GE Shares Plummet On Earnings Call, but a Rebound Could Be Coming

A massive selloff, spurred in large part by last Monday’s earnings call, in which outgoing CEO Jeff Immiet said the company expected the lull of the oil and gas market to continue to cut into profits, has plagued General Electric stock of late.

“Given our outlook on oil and gas,” Immelt said in the call, per David Alton Clark of Seeking Alpha,  “we are trending to the bottom end of the range of $1.60 to $1.70 EPS [earnings per share] for the year.”

Shares have taken a 4% hit since the earnings call. In fact, they have dipped steadily since the beginning of the year, down almost 19% since December 30, 2016. As of 11:51 a.m. Eastern Wednesday, GE is trading at 25.64/share. The stock is in correction territory, down 20% from its 52-week high ($32.25/share on December 20 of last year).

The downturn in recent weeks comes despite a second quarter in which GE exceeded analyst expectations in profit as well as revenue. The company reported an EPS of $0.28, surpassing projections of $0.25, and a revenue of $29.558 billion, which exceeds expectations of $29.015 billion. Revenue is up 6.9 percent from the first quarter of this year; profit has risen 50%. Still, revenue is down 11.6% from quarter two of last year, and profit has plummeted by more than 55% since then.

Cash flow from operating activities (CFOA), which was a concern for investors after GE reported an outflow $1 billion higher than expected in quarter 1, hit the mark set by management, and the projected range of full-year CFOA stayed constant, although Immelt said the number would likely come in close to the bottom of the $12-14 billion target. The company expects CFOA to continue to increase in the second half of the year.

CFOA numbers should be buttressed by GE’s cost cutting efforts, which are on schedule: “We’ve reduced our Industrial structural costs year to date by $670 million and we are on track to meet or exceed our $1 billion cost reduction target for the year,” Immelt said in the call.

The stock’s dividend yield currently sits at an alarming 3.75%, but the encouraging projections and results with regard to CFOA should prevent a further dividend decrease, according to Clark, who says he sees “no chance of a dividend cut whatsoever.”

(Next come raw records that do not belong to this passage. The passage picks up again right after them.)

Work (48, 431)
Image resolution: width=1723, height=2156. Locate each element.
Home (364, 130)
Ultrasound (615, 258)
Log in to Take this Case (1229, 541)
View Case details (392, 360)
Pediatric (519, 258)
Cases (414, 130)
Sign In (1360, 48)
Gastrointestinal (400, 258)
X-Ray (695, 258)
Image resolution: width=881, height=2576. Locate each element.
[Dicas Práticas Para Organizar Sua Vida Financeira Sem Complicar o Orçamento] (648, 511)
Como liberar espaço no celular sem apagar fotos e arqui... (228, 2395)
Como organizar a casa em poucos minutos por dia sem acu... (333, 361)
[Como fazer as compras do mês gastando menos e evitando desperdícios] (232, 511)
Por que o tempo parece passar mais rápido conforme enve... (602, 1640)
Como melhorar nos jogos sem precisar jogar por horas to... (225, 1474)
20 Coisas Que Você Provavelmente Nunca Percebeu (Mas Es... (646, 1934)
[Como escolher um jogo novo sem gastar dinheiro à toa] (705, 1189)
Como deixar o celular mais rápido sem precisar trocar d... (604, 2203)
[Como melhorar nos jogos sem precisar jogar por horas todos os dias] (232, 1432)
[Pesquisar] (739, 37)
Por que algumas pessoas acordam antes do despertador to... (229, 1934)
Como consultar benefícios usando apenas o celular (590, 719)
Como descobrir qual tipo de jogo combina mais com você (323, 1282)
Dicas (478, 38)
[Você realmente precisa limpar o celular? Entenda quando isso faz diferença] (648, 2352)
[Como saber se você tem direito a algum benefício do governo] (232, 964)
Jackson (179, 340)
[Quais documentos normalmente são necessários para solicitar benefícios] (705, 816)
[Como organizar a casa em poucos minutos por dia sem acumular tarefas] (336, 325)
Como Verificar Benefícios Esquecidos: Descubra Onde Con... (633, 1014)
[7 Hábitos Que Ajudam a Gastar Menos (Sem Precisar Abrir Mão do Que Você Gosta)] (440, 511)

Both times in the past five years when the dividend yield has hovered around the 4% mark, Clark points out, investors have jumped all over it, thereby raising its value. However, given the uncertainty that accompanies a change in CEO, Clark expects GE’s share prices to remain low until the company’s new CEO, John Flannery, releases the revised 2018 targets in November.

Clark is urging investors to snap up GE stock, citing the old “buy low, sell high” adage. “Sentiment on the stock appears at an all-time low,” he writes. “This is exactly the time to buy, not sell, for long-term shareholders looking to lock in a superior yield.”

Clark advocates a mean reversion strategy with respect to GE. Said strategy is based on the principle that a stock will eventually modulate toward its average value. In the case of a company like GE that has maintained solid performance over a long period of time, the mean reversion approach is attractive.

GE’s services—healthcare, power generation, and oil and gas provisions among them—are always in demand, and Clark expects demand to “grow exponentially” with the emergence of what he calls a “global middle class.” He presumably means that as more and more people around the world gain access to the modern conveniences GE provides, the company will be able to serve a much wider market.

GE is certainly struggling. The oil and gas industry is in a dip and has been slow to rebound. Management changes are leaving investors in limbo. Still, many, such as Clark, believe a return to equilibrium is to come, making now a great time to invest in the reeling giant.